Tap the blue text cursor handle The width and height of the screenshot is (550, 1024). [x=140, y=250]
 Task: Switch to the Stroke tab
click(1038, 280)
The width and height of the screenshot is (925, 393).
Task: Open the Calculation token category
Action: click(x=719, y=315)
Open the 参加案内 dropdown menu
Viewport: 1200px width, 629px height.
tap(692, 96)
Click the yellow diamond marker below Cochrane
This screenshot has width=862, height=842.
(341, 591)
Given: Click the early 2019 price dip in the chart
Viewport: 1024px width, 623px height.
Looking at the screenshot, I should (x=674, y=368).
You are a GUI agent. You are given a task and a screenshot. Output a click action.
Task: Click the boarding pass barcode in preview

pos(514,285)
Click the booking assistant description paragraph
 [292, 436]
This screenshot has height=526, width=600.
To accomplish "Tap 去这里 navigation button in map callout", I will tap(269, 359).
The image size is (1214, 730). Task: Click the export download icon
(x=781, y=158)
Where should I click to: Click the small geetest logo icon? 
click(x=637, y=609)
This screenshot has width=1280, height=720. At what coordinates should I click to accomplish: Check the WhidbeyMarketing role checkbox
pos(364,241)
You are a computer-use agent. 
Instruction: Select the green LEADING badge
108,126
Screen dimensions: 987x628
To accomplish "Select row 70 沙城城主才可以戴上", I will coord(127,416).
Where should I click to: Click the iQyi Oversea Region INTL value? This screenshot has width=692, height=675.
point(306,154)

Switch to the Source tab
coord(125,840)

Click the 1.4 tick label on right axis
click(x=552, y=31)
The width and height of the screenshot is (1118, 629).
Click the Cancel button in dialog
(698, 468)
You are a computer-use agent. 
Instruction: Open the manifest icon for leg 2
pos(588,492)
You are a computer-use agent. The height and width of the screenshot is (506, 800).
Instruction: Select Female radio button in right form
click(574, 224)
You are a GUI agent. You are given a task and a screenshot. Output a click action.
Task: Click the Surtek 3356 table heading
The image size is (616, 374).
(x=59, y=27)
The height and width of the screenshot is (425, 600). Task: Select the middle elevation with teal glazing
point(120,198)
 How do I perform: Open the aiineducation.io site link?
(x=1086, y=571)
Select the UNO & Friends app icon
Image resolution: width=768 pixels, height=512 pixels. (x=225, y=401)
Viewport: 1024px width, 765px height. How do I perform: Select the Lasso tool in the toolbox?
***
» **Task to carry out**: Output the full listing. Match it exactly.

» **Problem solution**:
Tap the blue text cursor handle The width and height of the screenshot is (550, 1024). [x=140, y=250]
 Task: Switch to the Stroke tab
click(1038, 280)
The width and height of the screenshot is (925, 393).
Task: Open the Calculation token category
Action: click(x=719, y=315)
Open the 参加案内 dropdown menu
Viewport: 1200px width, 629px height.
tap(692, 96)
Click the yellow diamond marker below Cochrane
This screenshot has width=862, height=842.
(341, 591)
Given: Click the early 2019 price dip in the chart
Viewport: 1024px width, 623px height.
Looking at the screenshot, I should (x=674, y=368).
You are a GUI agent. You are given a task and a screenshot. Output a click action.
Task: Click the boarding pass barcode in preview

pos(514,285)
Click the booking assistant description paragraph
 [292, 436]
This screenshot has height=526, width=600.
To accomplish "Tap 去这里 navigation button in map callout", I will tap(269, 359).
The image size is (1214, 730). Task: Click the export download icon
(x=781, y=158)
Where should I click to: Click the small geetest logo icon? 
click(x=637, y=609)
This screenshot has width=1280, height=720. At what coordinates should I click to accomplish: Check the WhidbeyMarketing role checkbox
pos(364,241)
You are a computer-use agent. 
Instruction: Select the green LEADING badge
108,126
Screen dimensions: 987x628
To accomplish "Select row 70 沙城城主才可以戴上", I will coord(127,416).
Where should I click to: Click the iQyi Oversea Region INTL value? This screenshot has width=692, height=675.
point(306,154)

Switch to the Source tab
coord(125,840)

Click the 1.4 tick label on right axis
click(x=552, y=31)
The width and height of the screenshot is (1118, 629).
Click the Cancel button in dialog
(698, 468)
You are a computer-use agent. 
Instruction: Open the manifest icon for leg 2
pos(588,492)
You are a computer-use agent. The height and width of the screenshot is (506, 800).
Instruction: Select Female radio button in right form
click(574, 224)
You are a GUI agent. You are given a task and a screenshot. Output a click action.
Task: Click the Surtek 3356 table heading
The image size is (616, 374).
(x=59, y=27)
The height and width of the screenshot is (425, 600). Task: Select the middle elevation with teal glazing
point(120,198)
 How do I perform: Open the aiineducation.io site link?
(x=1086, y=571)
Select the UNO & Friends app icon
Image resolution: width=768 pixels, height=512 pixels. (x=225, y=401)
Viewport: 1024px width, 765px height. How do I perform: Select the Lasso tool in the toolbox?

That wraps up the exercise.